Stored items
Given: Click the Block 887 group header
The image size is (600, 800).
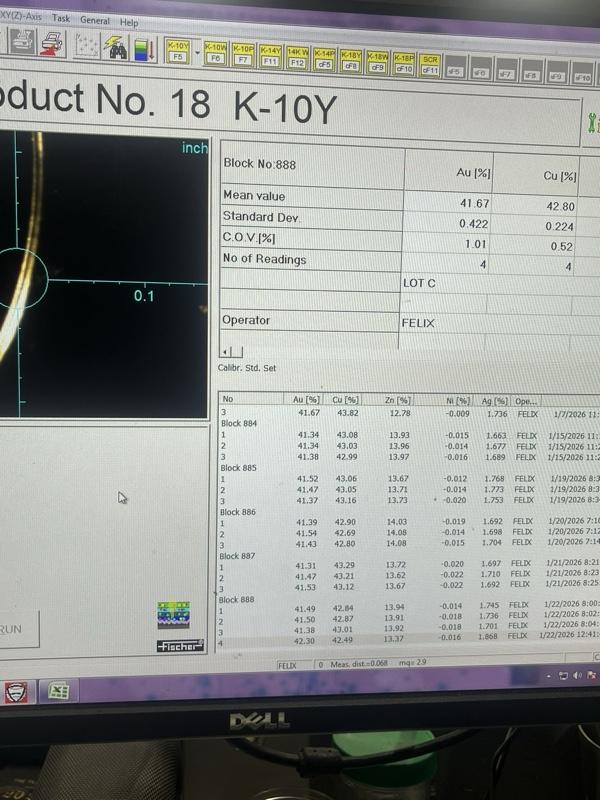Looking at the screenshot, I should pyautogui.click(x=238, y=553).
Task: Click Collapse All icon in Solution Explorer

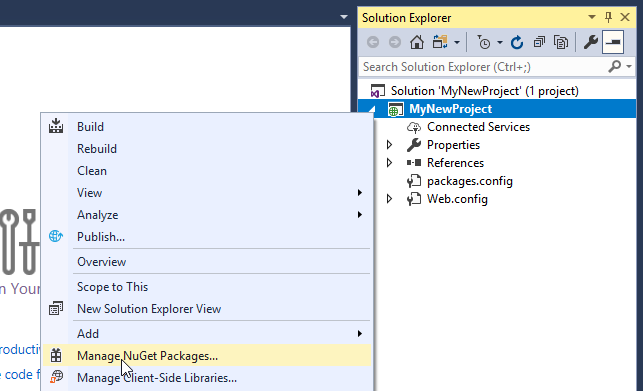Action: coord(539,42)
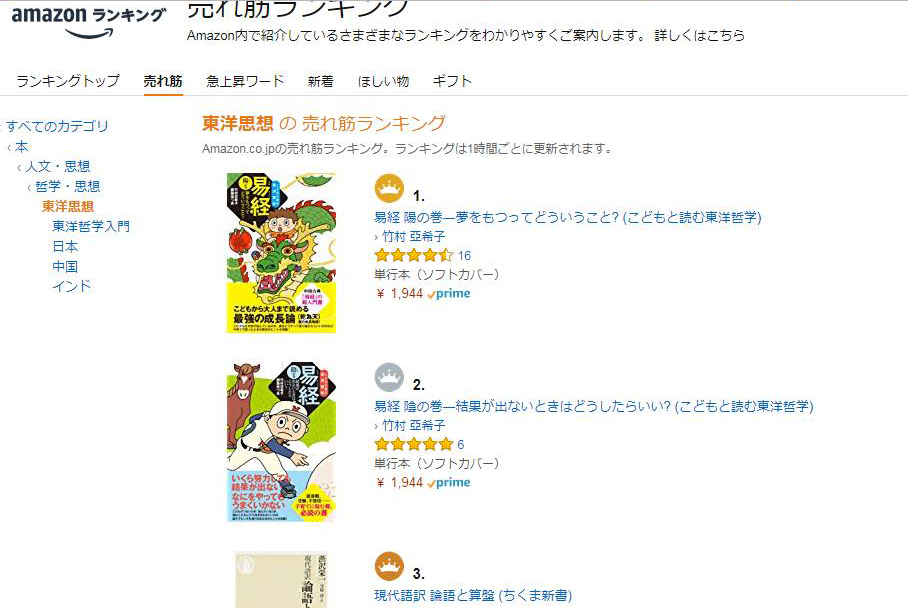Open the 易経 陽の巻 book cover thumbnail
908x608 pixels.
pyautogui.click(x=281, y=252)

---

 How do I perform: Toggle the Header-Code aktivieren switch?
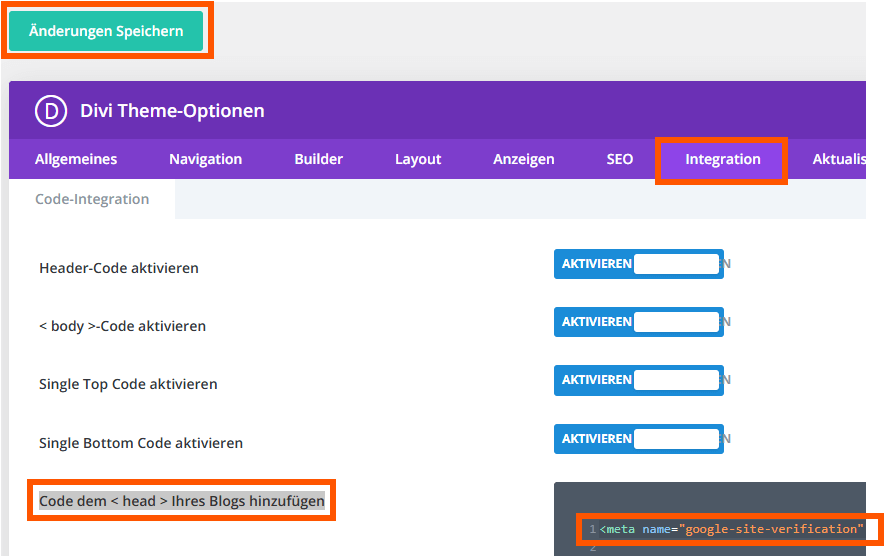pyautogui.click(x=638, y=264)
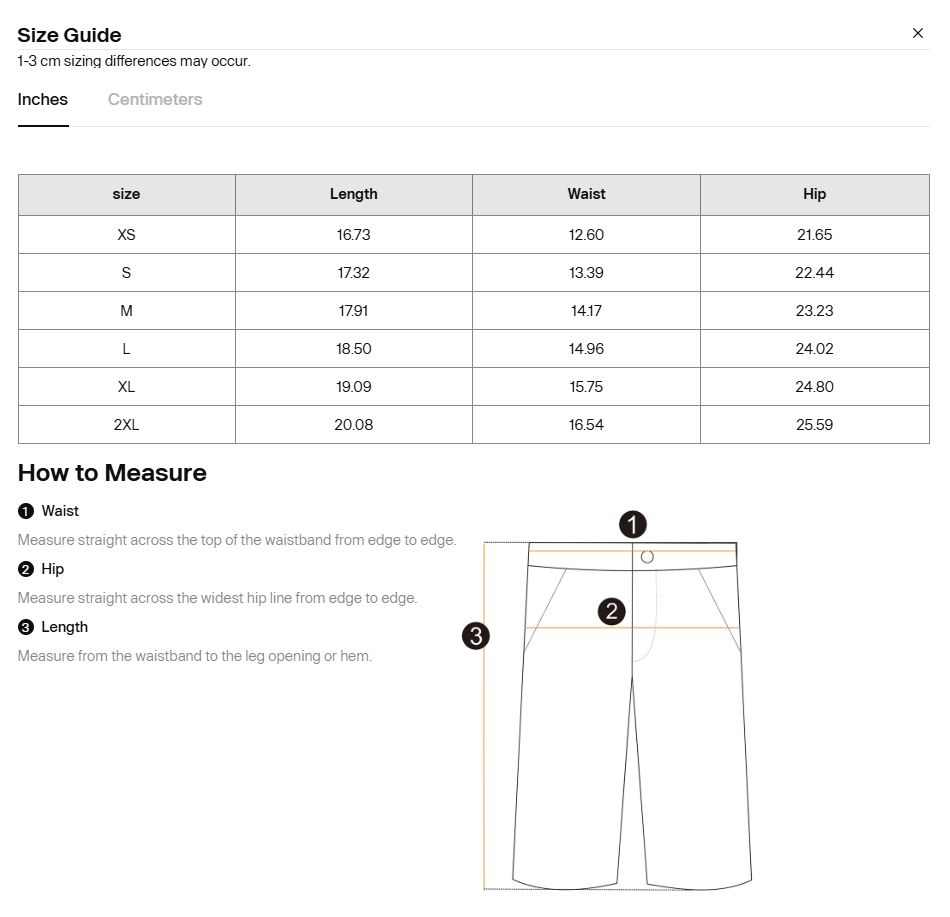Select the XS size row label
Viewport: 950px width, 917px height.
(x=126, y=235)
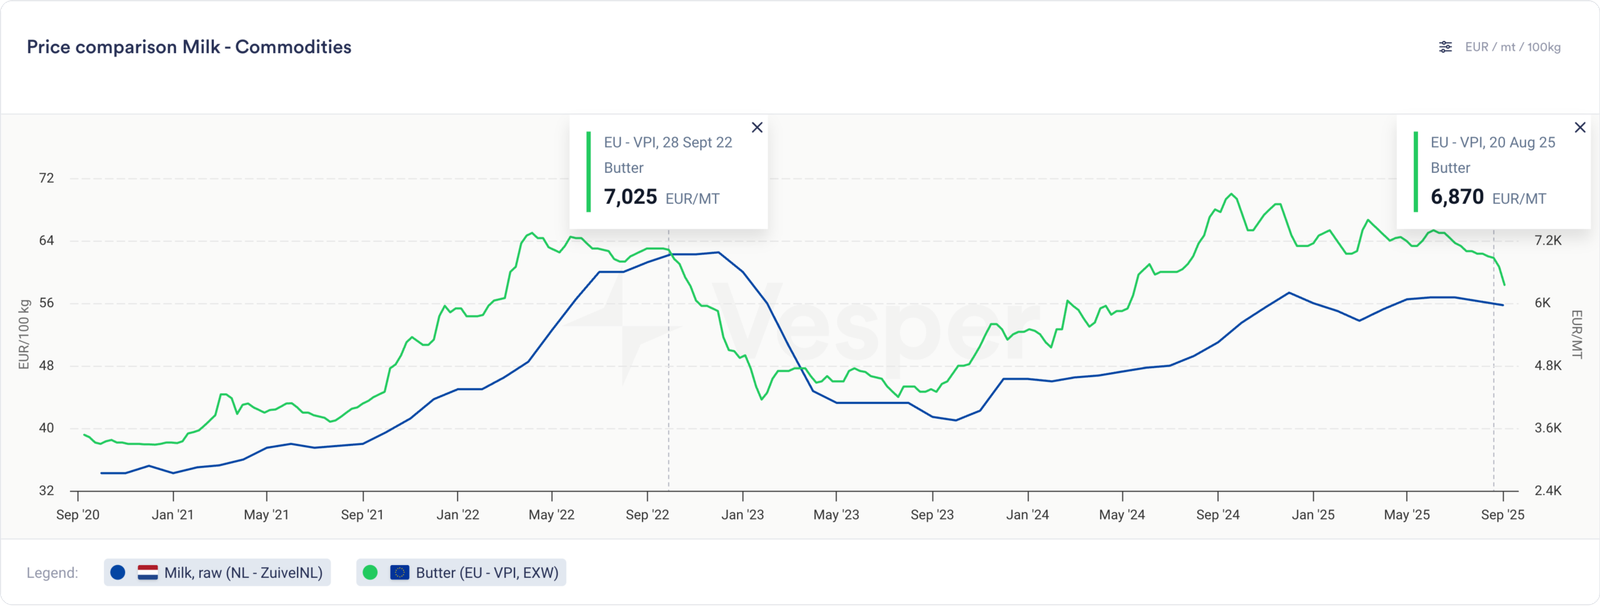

* * *

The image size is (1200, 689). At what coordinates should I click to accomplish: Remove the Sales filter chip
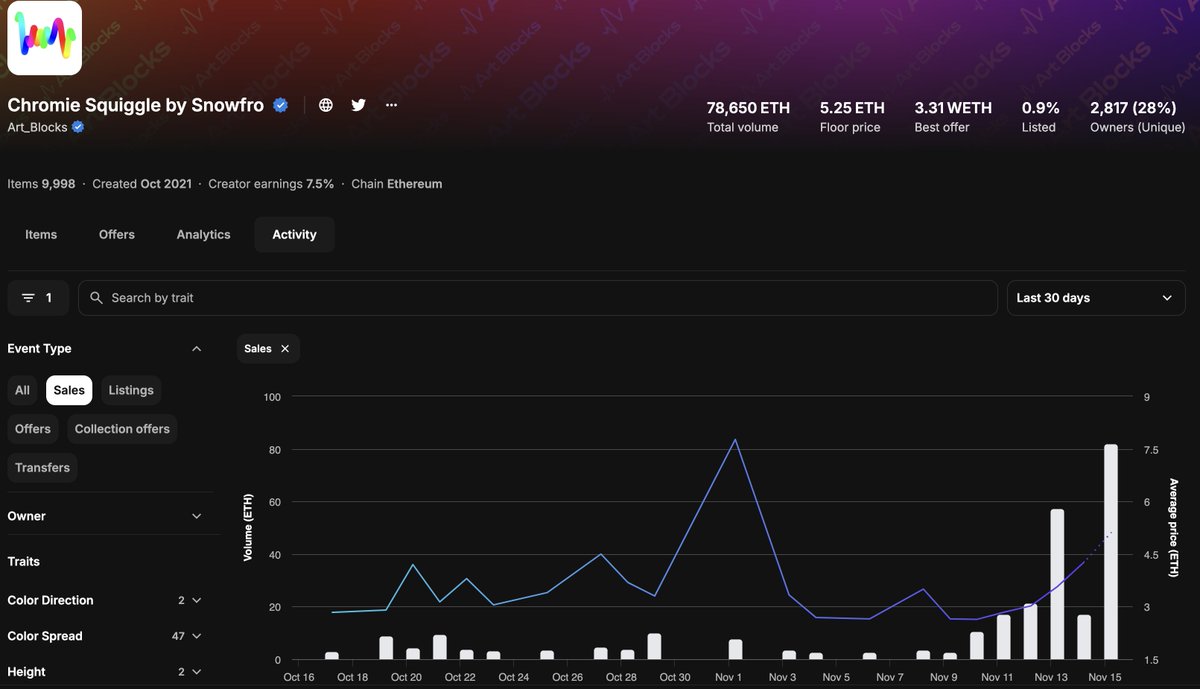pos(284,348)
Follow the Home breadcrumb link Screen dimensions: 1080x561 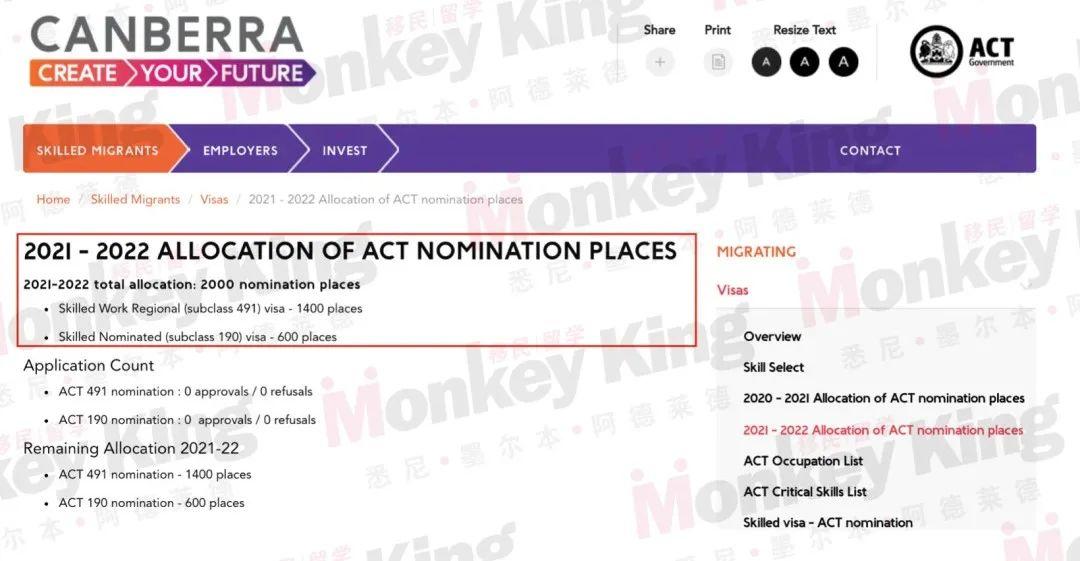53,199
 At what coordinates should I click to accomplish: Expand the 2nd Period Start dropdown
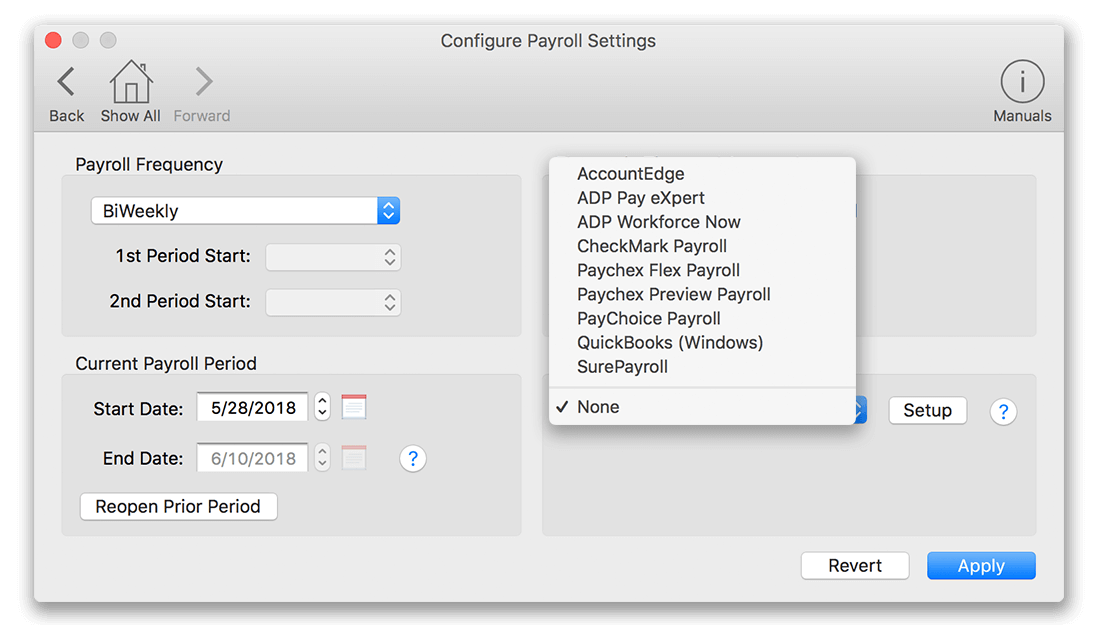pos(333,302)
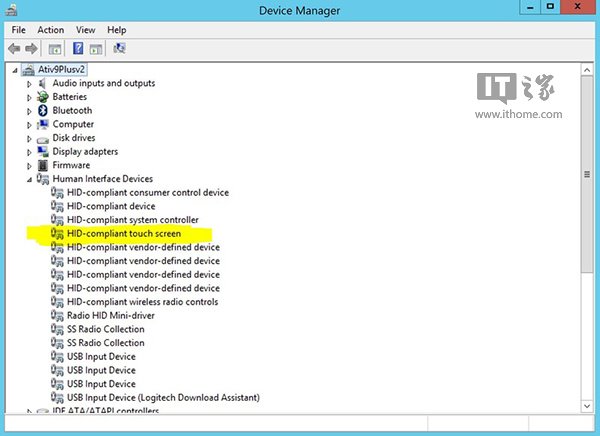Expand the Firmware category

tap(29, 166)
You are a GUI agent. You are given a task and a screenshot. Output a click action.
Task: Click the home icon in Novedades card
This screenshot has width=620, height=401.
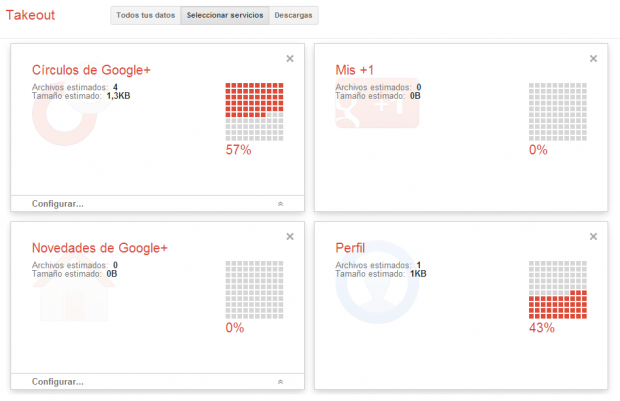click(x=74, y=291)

What to produce:
For the data above, set down exactly the lines from the line with "At what coordinates should I click to accomplish: Expand" to the line with "You are a GUI", both included, leaving pictures out.

Answer area:
 At what coordinates should I click to accomplish: Expand the 2nd Period Start dropdown
pos(333,302)
Expand the Firmware category

tap(29, 166)
You are a GUI agent. You are given a task and a screenshot. Output a click action.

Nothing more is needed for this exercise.